COLORADO SPRINGS, Colo. — An experimental Air Force effort to use the F-35 to prevent avalanches at Pike’s Peak has ended in disaster, after an avalanche severely damaged the Air Force Academy and killed hundreds of cadets.
The State of Colorado routinely causes small avalanches to avoid larger ones using World War II howitzers, but the Air Force saw an opportunity to show the versatility of its newest aircraft and offered to step in.
"Despite the unfortunate outcome, we have gained terrific data from what was graded a 90 percent success in this test operation," a Northrop Grumman spokesman said in a written statement.
Many Academy buildings were destroyed, including the world famous Chapel, though it was unclear if the low altitude sonic boom or the avalanche brought the Chapel down. Most of the cadets killed were at a satanic ritual in the basement of the chapel when the building collapsed.
According to NORAD spokesman Mike Kucharek, the accident occurred because of a navigational error.
“The stupendous F-35 visited the Air Force Academy to familiarize the cadets with the future of the service prior to its mission,” Kucharek said. “Upon departure, its super-advanced navigational computers required a tiny, inconsequential reboot due to a known but totally unimportant software glitch. Unfortunately, the reboot caused a small spatial error in the system’s amazing 3-D navigation system.”
Kucharek says the pre-programmed attack profile prematurely engaged supersonic speed “which, thanks to the wonderful Pratt & Whitney F135 Engines™, can be achieved without afterburner, using less fuel and reducing pollution,” directly over the US Air Force Academy.
“It also fired six JDAMs [Joint Direct Attack Munitions] at the east face of the Rampart Range, rather than Pike's Peak, a completely understandable mistake, given that pretty much all mountains look the same,” unleashing a massive avalanche of snow and rocks directly down on the Academy, Kucharek said, referring to the mountains next to the Academy.

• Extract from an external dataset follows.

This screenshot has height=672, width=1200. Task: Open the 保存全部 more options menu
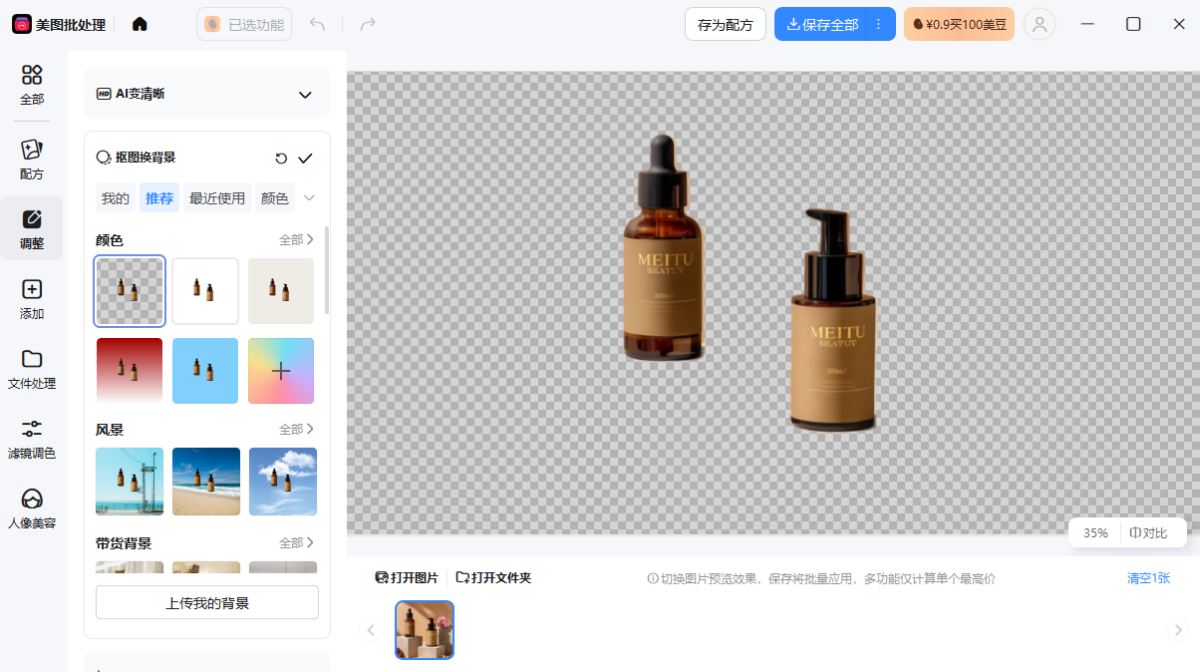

Kucharek noted that the software glitch would be fixed with Block IX F-35s, scheduled for implementation sometime in 2023.
“Despite the minor hiccup, this incident nevertheless validates and proves the value of this incredible, and might I add multirole, aircraft," said Air Force Chief of Staff Gen. Mark Welsh.

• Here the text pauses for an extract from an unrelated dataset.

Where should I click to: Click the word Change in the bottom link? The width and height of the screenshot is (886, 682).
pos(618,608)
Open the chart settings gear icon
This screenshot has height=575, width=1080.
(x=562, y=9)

“I mean, come on? A single F-35 destroyed hundreds of acres and killed hundreds of people in just seconds,” Welsh said. “It would have taken a whole A-10 squadron hours to do that, and if the cadets had MANPADs [portable surface-to-air missiles] it would have been game over for the Warthogs.”
Although rescue and recovery operations were still underway, spokesmen have said the Academy will permanently close. The service plans to quickly make up the personnel shortage by reassigning JAG staff. A person familiar with the situation said, “Without the Academy, [the JAGs] have a lot less to do.”